Muchos especialistas recomiendan practicar yoga, incluso existen clases especiales para embarazadas, donde te enseñan a manejar la respiración, la relajación y a trabajar la musculatura implicada en el parto. Podrás practicar la respiración abdominal procurando relajarte y tomando conciencia de cada movimiento respiratorio. El estar concentrada en el modo de respirar te permitirá dejar la mente en blanco y relajarte en profundidad. Además, se trabaja la tonificación de los músculos de la pelvis y los muslos y se realizan técnicas que te permiten conectarte con tu cuerpo y con tu interior.
La respiración
La manera en que respires cuando estés dando a luz es fundamental. Una respiración correcta te ayudará a estar más relajada y a acompañar los movimientos de tensión- relajación adecuadamente.

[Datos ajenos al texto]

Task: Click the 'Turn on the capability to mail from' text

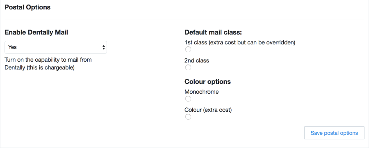Action: (48, 60)
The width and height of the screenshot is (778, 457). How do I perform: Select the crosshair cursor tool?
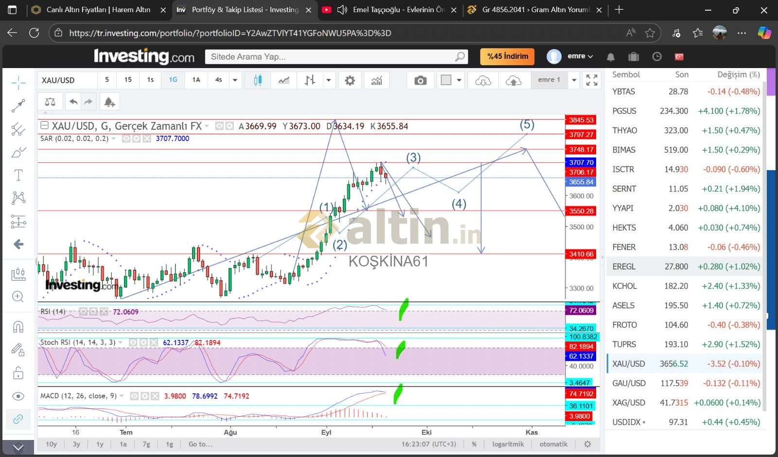18,83
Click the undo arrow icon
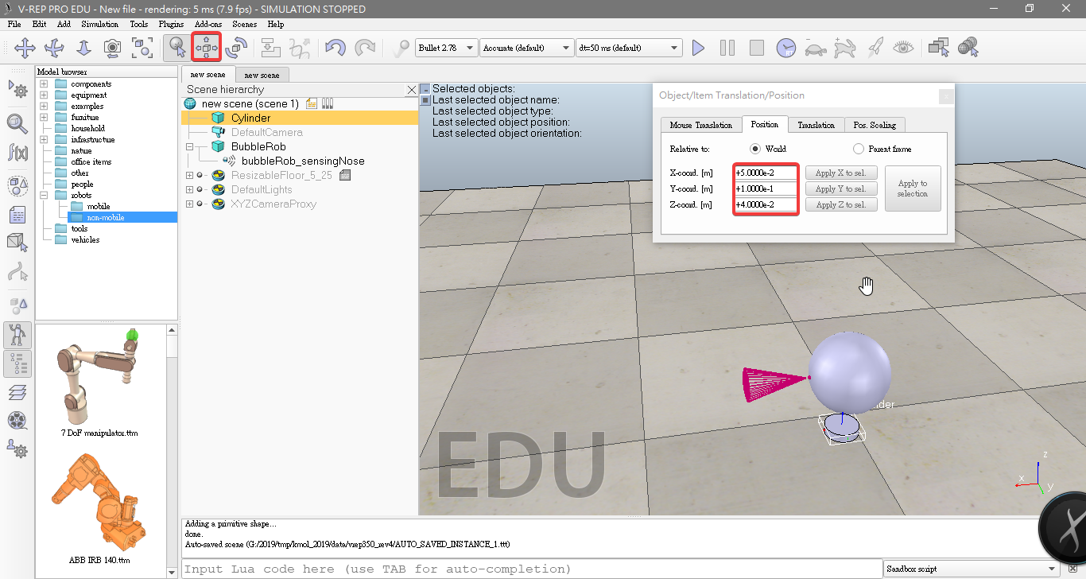Screen dimensions: 1086x579 (x=335, y=48)
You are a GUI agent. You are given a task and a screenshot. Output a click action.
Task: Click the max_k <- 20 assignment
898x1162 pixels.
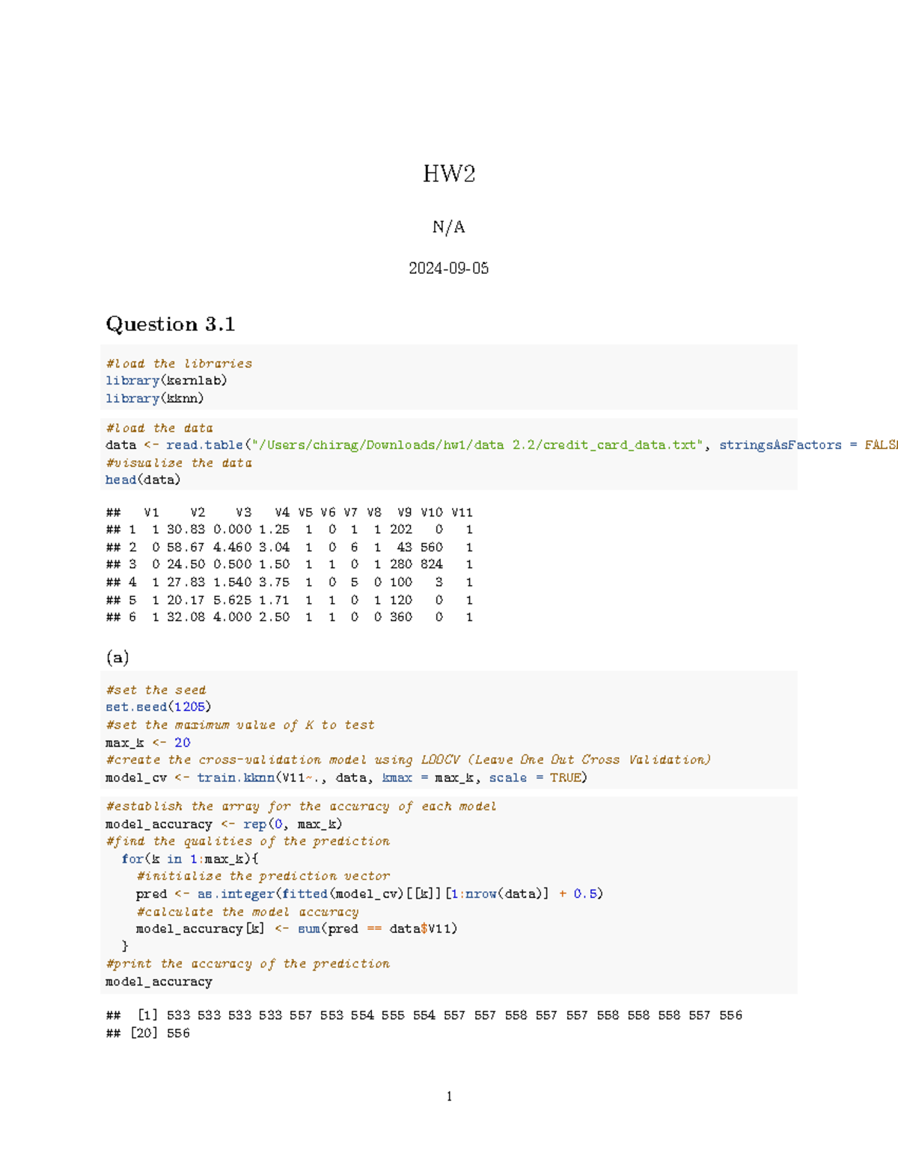(146, 742)
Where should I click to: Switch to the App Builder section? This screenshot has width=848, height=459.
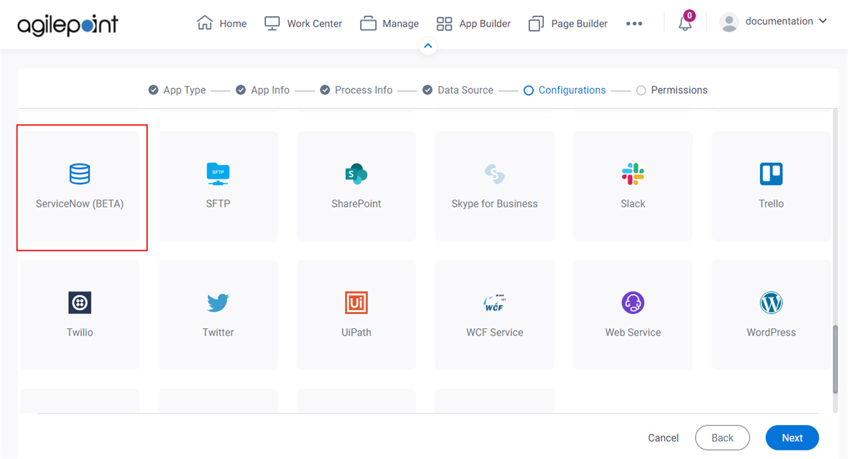473,23
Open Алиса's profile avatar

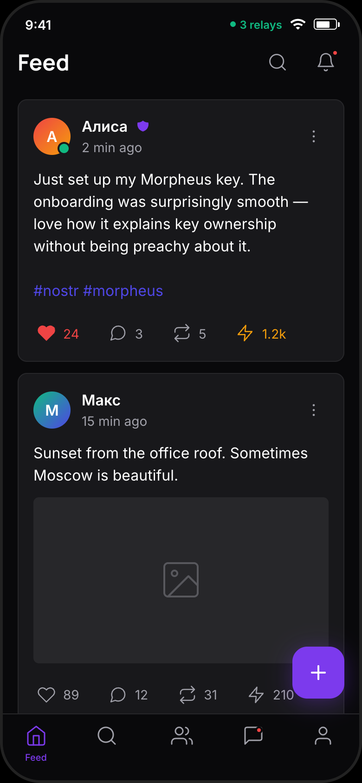[52, 136]
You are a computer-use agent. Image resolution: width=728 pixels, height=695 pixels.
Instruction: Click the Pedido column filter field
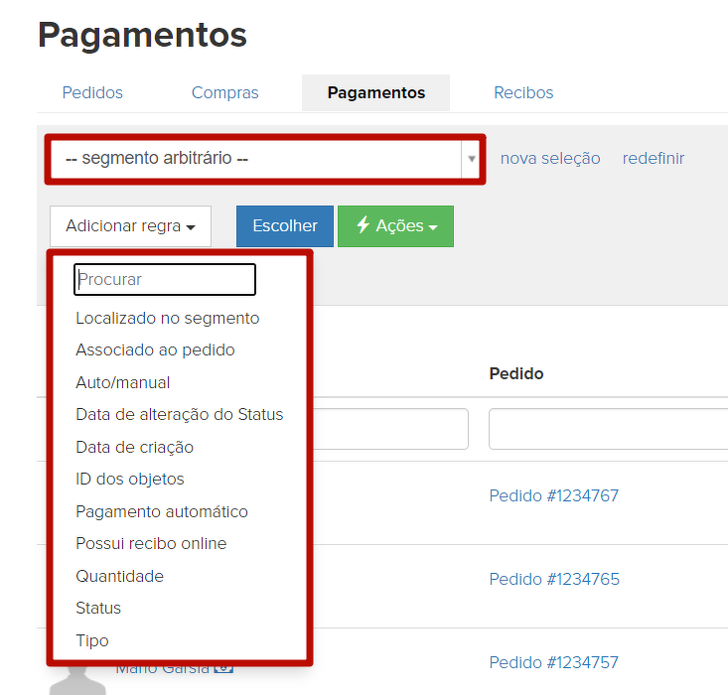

Te sugerimos algunos ejercicios de respiración que te ayudarán mucho:
Para aliviar las contracciones más fuertes en la etapa de dilatación:
Practicá la respiración abdominal o del diafragma, que consiste en tomar aire por la nariz lentamente, llenar los pulmones mientras notás que se hincha tu panza (abdomen). Luego, lentamente, expulsá el aire por la boca contrayendo suavemente los músculos del abdomen. Tratá de practicar los diferentes tipos de respiración antes de dar a luz. Lo ideal es hacer más larga cada respiración, por ejemplo inhalar por la nariz durante 4 segundos y exhalar por la boca en siete u ocho segundos. Al principio, te costará y tu respiración será más rápida pero con práctica, verás cómo mejorarás.
Para controlar las ganas de pujar:
Practicá la respiración costal inferior o jadeo, que consiste en tomar aire y expulsarlo de manera sucesiva como jadeo o soplo. Para acompañar el pujo en el momento de expulsar a tu bebé: Realizá dos o tres inspiraciones cortas y profundas. Procurá mantener la respiración mientras apretás los músculos del abdomen. Luego, intentá relajar los músculos y exhalar el aire. No olvides atender todas las indicaciones que haga tu médico en este momento tan fundamental. Quizás te sugiera sujetarte las rodillas con las manos, elevando la cabeza y los hombros para favorecer el alumbramiento.
La respiración adecuada es fundamental en el parto porque el útero se estrecha, se contrae y si los músculos no reciben suficiente oxígeno, pueden producirse calambres y dolores más agudos. Si respirás correctamente, podrás controlar mejor las contracciones haciendo menos doloroso el proceso.